FARM REPORT

All in the Ambience

July/August 2013

Reading time min

All in the Ambience

Illustration: Mitzi Akaha

To be honest, I hadn’t noticed before my parents pointed it out. “Is this a garbage can lid?” my mom asked.

“We’re kind of using it as a serving tray,” I said.

“What about these?” My dad held up an empty jar.

“That, ” I said, “that is a drinking glass.”

In other words, it was a normal dinner at Terra, the co-op where I lived my happiest two years at Stanford.

One weekend close to graduation, my parents had flown down from Seattle, eager to help in the preparation of a communal dinner—our version of Sunday dinner at Grandma’s house. My parents envisioned roast beef and potatoes, gravy and green beans. Pie. Perhaps eaten from Haviland china like my grandmother’s.
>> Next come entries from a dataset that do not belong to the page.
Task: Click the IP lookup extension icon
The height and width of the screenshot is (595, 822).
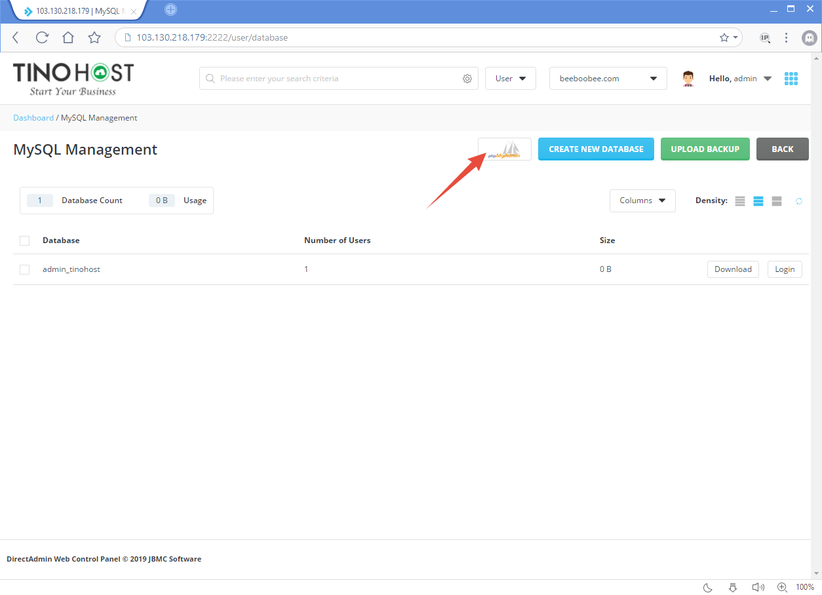Action: 765,37
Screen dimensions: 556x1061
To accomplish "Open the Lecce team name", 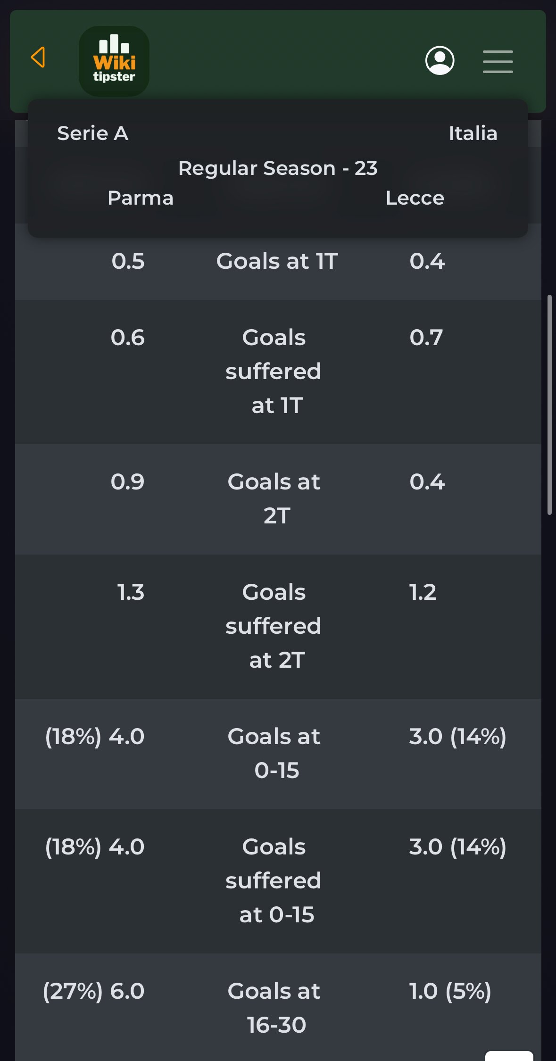I will (x=415, y=198).
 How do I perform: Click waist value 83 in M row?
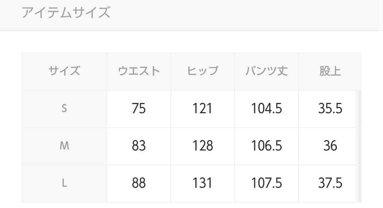139,146
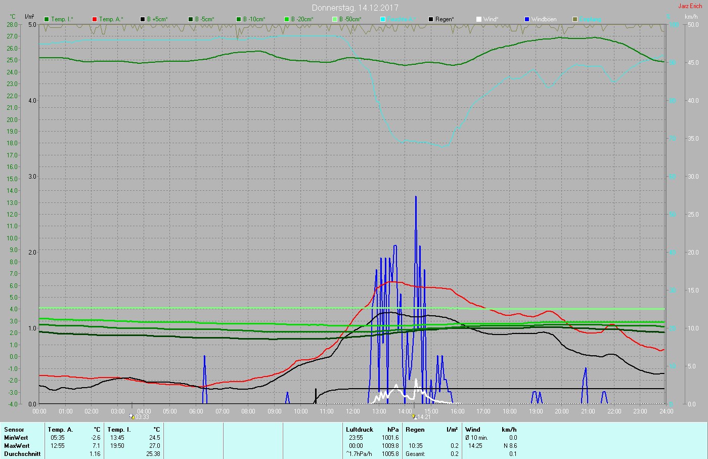Screen dimensions: 708x459
Task: Click the 14:21 time marker icon
Action: click(415, 416)
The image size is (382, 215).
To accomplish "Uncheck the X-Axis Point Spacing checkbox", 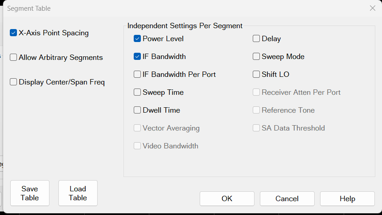I will point(13,33).
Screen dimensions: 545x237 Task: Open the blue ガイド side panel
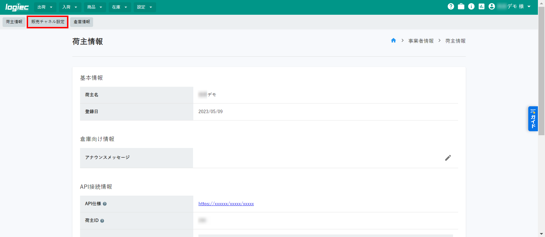click(533, 119)
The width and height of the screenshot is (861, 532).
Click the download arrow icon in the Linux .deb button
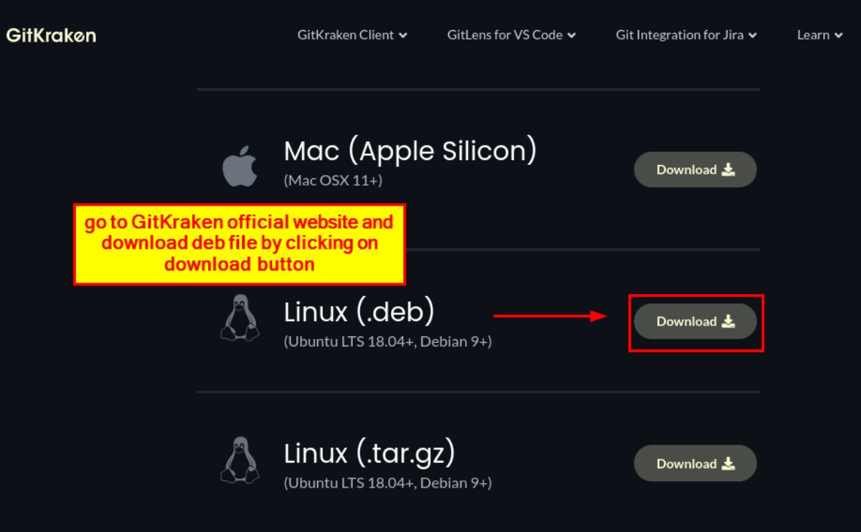point(728,321)
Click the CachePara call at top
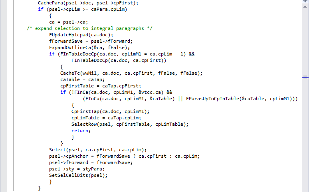Screen dimensions: 309x192 point(88,3)
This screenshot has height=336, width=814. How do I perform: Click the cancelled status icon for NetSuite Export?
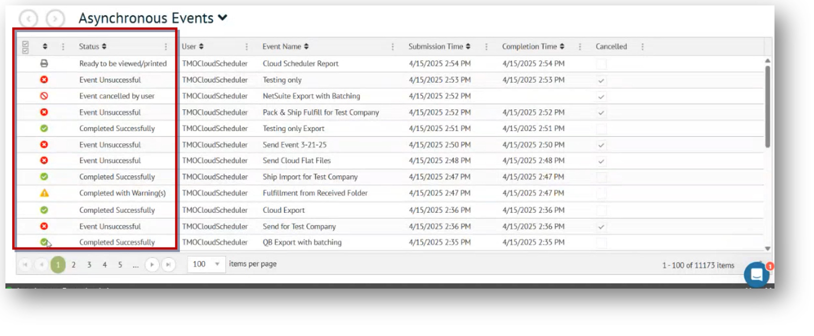click(44, 96)
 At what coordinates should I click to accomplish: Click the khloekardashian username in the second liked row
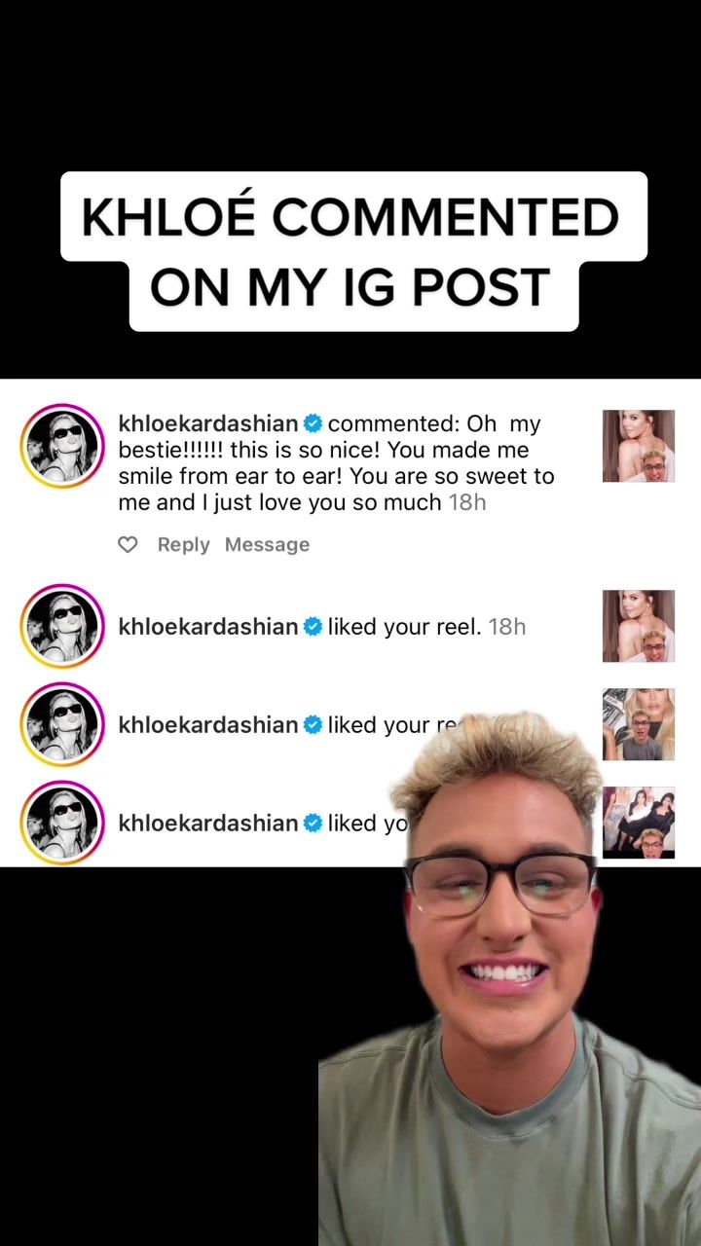(x=208, y=725)
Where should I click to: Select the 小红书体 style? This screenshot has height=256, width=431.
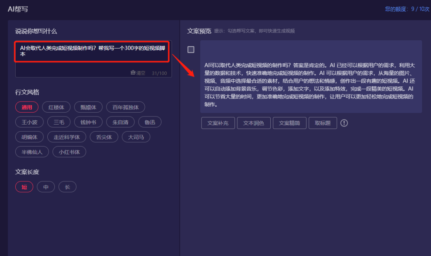(69, 152)
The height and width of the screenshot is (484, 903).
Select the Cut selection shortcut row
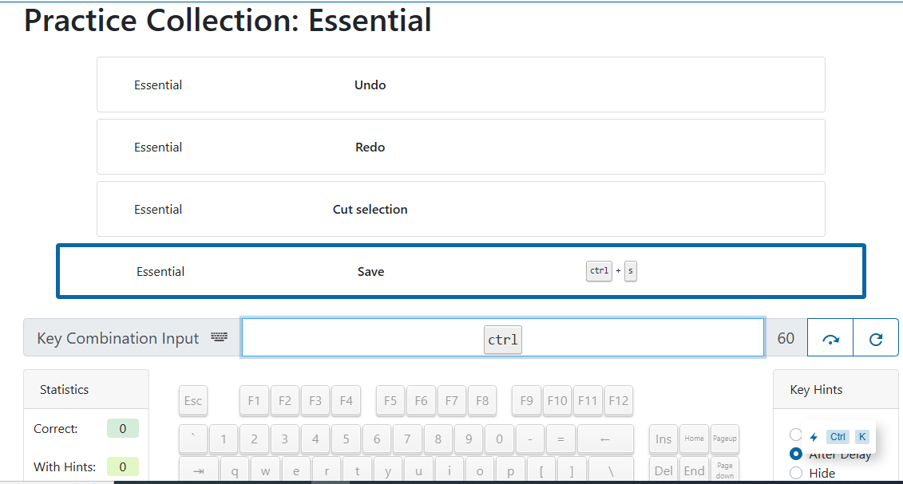point(461,209)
Garbage can lids didn’t fit into the vision, and more than 20 years later, my parents still talk about the strangeness of it. But to me, it was never strange. At Terra, I learned to cook without recipes. I learned to cook for crowds. I learned to cook for vegans. And I learned to cook alongside people unlike any I’d met growing up in the suburbs. People with tattoos, nipple piercings and radical ideas I came to cherish.
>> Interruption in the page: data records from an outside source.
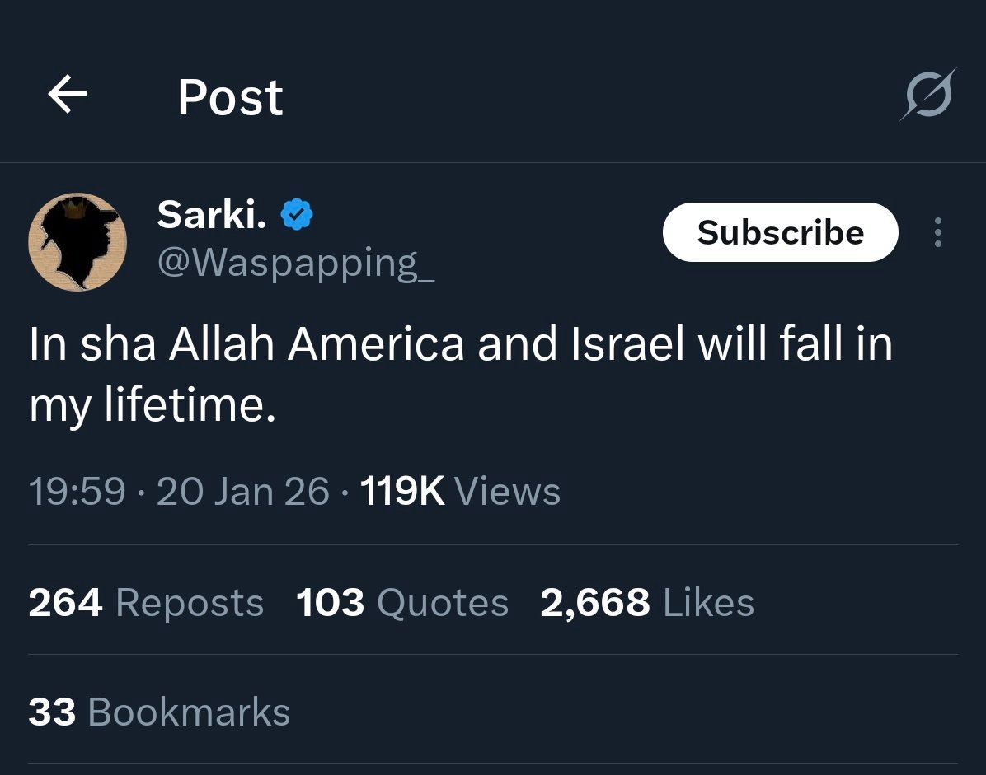View the 264 Reposts list

(146, 602)
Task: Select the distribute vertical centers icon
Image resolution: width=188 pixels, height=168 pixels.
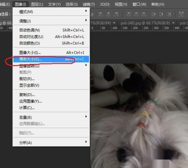Action: [x=136, y=14]
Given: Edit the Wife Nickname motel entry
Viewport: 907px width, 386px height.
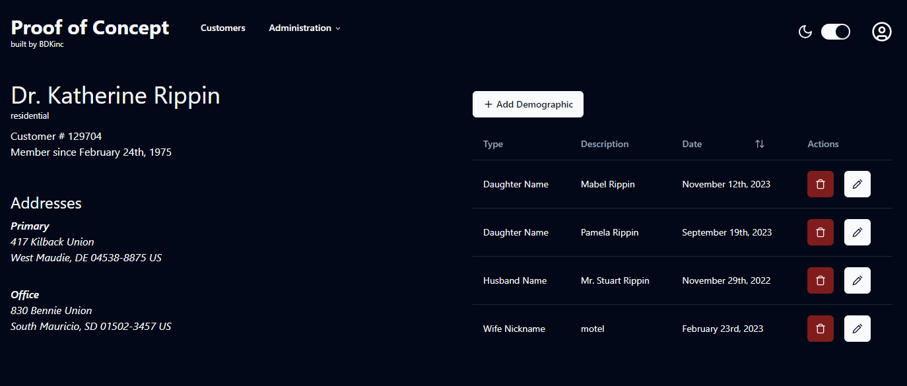Looking at the screenshot, I should click(857, 329).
We ate off the unconventional dishware we had because that was what we had. Nobody minded. The point was to create delicious meals—together.

I confess to cringing a bit when I hear about dorm gentrification in college. It seemed strange and a bit sad to me when my nieces and nephews lived in luxury apartments with granite countertops. As lovely as such things are, there is something infinitely better about making do. For one thing, it makes you appreciate things like matching plates when you’ve finally earned them.

They’re also a reminder of something more valuable: Even when you have nothing but food and friendship, you still have everything that matters.


Martha Brockenbrough, ’92, writes books for children and young adults, including the novel Devine Intervention.